Abstract

Treatment of patients with heart failure and reduced left ventricular ejection fraction (HFrEF) aims to reduce mortality, prevent rehospitalizations due to heart failure (HF) exacerbation, and improve the clinical status, functional capacity, and quality of life. All these goals were achieved in the DAPA-HF trial. In this trial, the reduction in the primary outcome, defined as a composite of worsening of HF or cardiovascular death, was achieved in patients receiving dapagliflozin [hazard ratio (HR) 0.74; 95% confidence interval (CI) 0.65–0.85; p < 0.001) as compared with placebo. In addition, the beneficial effect of dapagliflozin on the primary outcome was generally consistent across prespecified subgroups regardless of baseline treatment, diagnosis of diabetes, or left ventricular ejection fraction (LVEF). Data from multiple countries was obtained in the CVD-REAL study. The use of different sodium-glucose co-transporter 2 (SGLT2) inhibitors, versus other glucose-lowering drugs, was associated with lower rates of hospitalization for HF (HR 0.61; 95% CI 0.51–0.73; p < 0.001) and death (HR 0.49; 95% CI 0.41–0.57; p < 0.001).
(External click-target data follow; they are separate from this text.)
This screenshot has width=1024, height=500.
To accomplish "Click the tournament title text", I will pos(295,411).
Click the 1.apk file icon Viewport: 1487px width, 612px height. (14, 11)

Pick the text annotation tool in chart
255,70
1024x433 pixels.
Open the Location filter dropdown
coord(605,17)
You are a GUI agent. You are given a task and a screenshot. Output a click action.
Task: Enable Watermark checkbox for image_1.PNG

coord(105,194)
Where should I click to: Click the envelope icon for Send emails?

These findings were confirmed in the CVD-REAL-2 study. The exceptional clinical benefits of SGLT2 inhibitors applied on top of the previously guideline recommended treatment in patients with chronic HFrEF led to fundamental changes in the recommended treatment strategy proposed in the 2016 European Society of Cardiology (ESC) guidelines for the diagnosis and treatment of acute and chronic HF. To conclude, the new treatment algorithm for HFrEF is based on the findings of many groundbreaking trials. However, it is the results of trials with SGLT2 inhibitors, applied in patients with HFrEF on top of the optimal treatment including an implantable cardioverter-defibrillator and/or cardiac resynchronization therapy, that have fundamentally changed the strategy of treatment.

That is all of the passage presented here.